Meine Vorstellungen geraten durcheinander, wenn ich dich so sehe. Dein Gesicht, deine Arme, Beine, - fast alles an dir ist ungewöhnlich rund. Du hast mir nie gesagt, daß du ein rundliches Kind warst, und ich bin wirklich überrascht.
Der Flieder neben der Schaukel, der holprige, mit Gänseblümchen gesprenkelte Rasen, die verwilderten Hecken, die beiden weiß blühenden Apfelbäume: alles ist für dich da. Sogar das schmale Gemüsebeet widmet dir, genau wie ich, seine ganze Aufmerksamkeit.
Einzig die vom Nachbargarten herüberschwebende Hummel, plump und leichtfertig, ist für einen kleinen Moment abgelenkt und karamboliert mit deiner rechten Wange. Halb betäubt schwirrt sie über die Hecke davon und läßt dich ziemlich verdutzt zurück. Alles ging viel zu schnell und du weißt gar nicht wie dir geschehen ist. Ein kurzes Stirnrunzeln huscht über dein rundes Gesicht. Den Kopf voll neuer Gedanken springst du von der Schaukel und entschwindest mit eilenden Schritten hinter der Tür des von Efeu umrankten Hauses.
Ich allein bleibe im Garten zurück, seh dir nach, obwohl du längst woanders bist. Meine Wachsamkeit läßt nach, und langsam verliert sich der Garten meiner Erinnerung.
Ich bin dir nie begegnet zu dieser Zeit, obwohl ich damals auch noch ein Kind war. Und jetzt bin ich ein anderer.
Aber es gibt dieses Foto von mir. Es klebt irgendwo zwischen den Seiten meiner Kindheit, in einem hellblauem Fotoalbum, von dem ich nicht einmal weiß, ob es noch existiert. Nur dieses Bild in meinem Kopf, in den verblaßten Farben von 1971, ist noch da.

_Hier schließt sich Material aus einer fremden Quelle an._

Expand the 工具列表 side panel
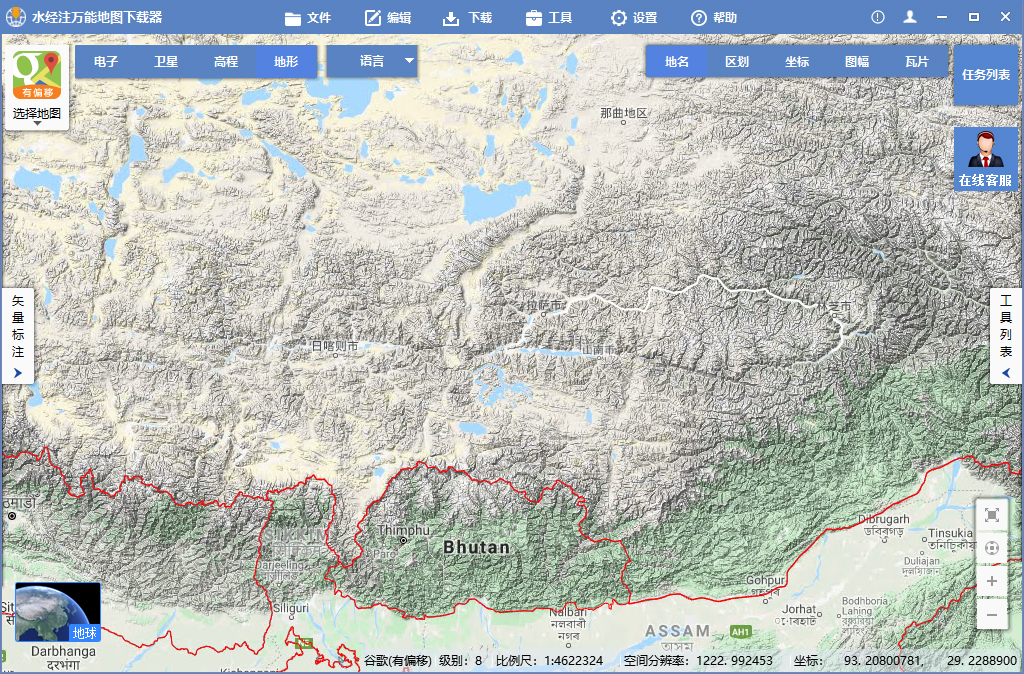This screenshot has width=1024, height=674. [1006, 336]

Ich stehe in einer Garageneinfahrt, trage mehr oder weniger unmögliche Latzhosen aus hellbraunem Cord und ein buntkariertes Holzfällerhemd. Mein Kopf neigt sich schräg zur Seite und die Augen in meinem runden, von Sommersprossen übersäten Gesicht blinzeln in die Mittagssonne. Mein Haar ist blond und zu einem unsäglichen Pißpottschnitt zurechtgestutzt. Ich lache auf diesem Bild.
Ich habe auch anders ausgesehen als Kind. Ich war bestimmt schöner, bestimmt häßlicher als auf diesem Bild. Aber wenn ich mich selbst als Kind sehe, dann reise ich durch die Zeit und bin der Fotograf dieses einen Bildes. Ich stehe vor der Garageneinfahrt, schaue durch den Sucher einer billigen Kleinbildkamera und sehe, mit aller Wucht und Überzeugung, die ersten sechs Jahre meines Lebens.

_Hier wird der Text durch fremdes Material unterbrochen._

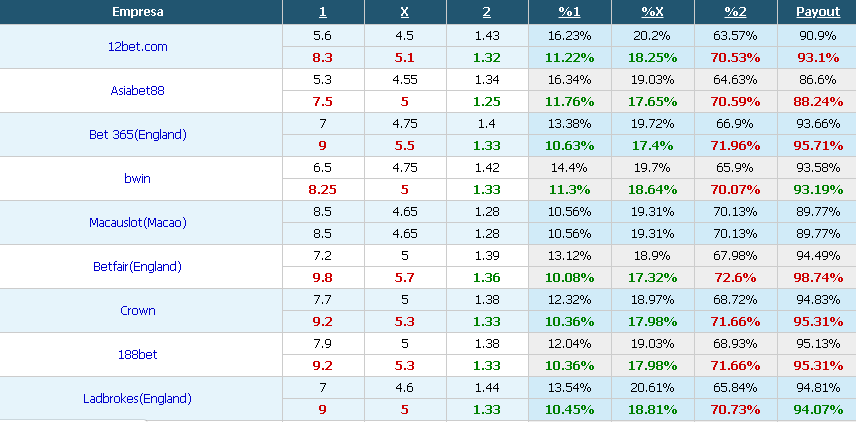856x422 pixels.
Task: Select Betfair's 98.74% payout cell
Action: [818, 277]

Ich verfüge über keine besonderen Begabungen. Das einzig Besondere an mir ist die Fähigkeit, die Dinge auf eine merkwürdige und oft auch falsche Art anzugehen. Und das ist sicherlich kein Talent auf das man stolz sein könnte.
Wir Jungs spielten immer bei den Garagen in unserer Straße. Es war eine Reihe von heruntergekommenen Wellblechverschlägen, hinter denen ein längst vergessener Kieshaufen lag. Auf das Dach der Blechgaragen zu klettern und uns unter Darbietung wildester Kunstflugfiguren in den Kieshaufen zu stürzen, wurde zu unserem liebsten Spiel in jenem Sommer. Einmal jedoch, als wir wieder einmal das Garagendach erklommen hatten, wurde mir angst und bange beim Blick in die Tiefe. Die anderen machten sich zum Sprung fertig, und ich zog mich so unauffällig wie möglich zurück. An der Aufstiegsseite beim Regenrohr angekommen war mir nicht weniger mulmig. Wo ich ohne weiteres hinaufgelangte, erschien mir das Hinunterkommen erheblich schwieriger. Nach einiger Überlegung beschloß ich, der besseren Übersicht wegen, kopfüber hinunter zu klettern.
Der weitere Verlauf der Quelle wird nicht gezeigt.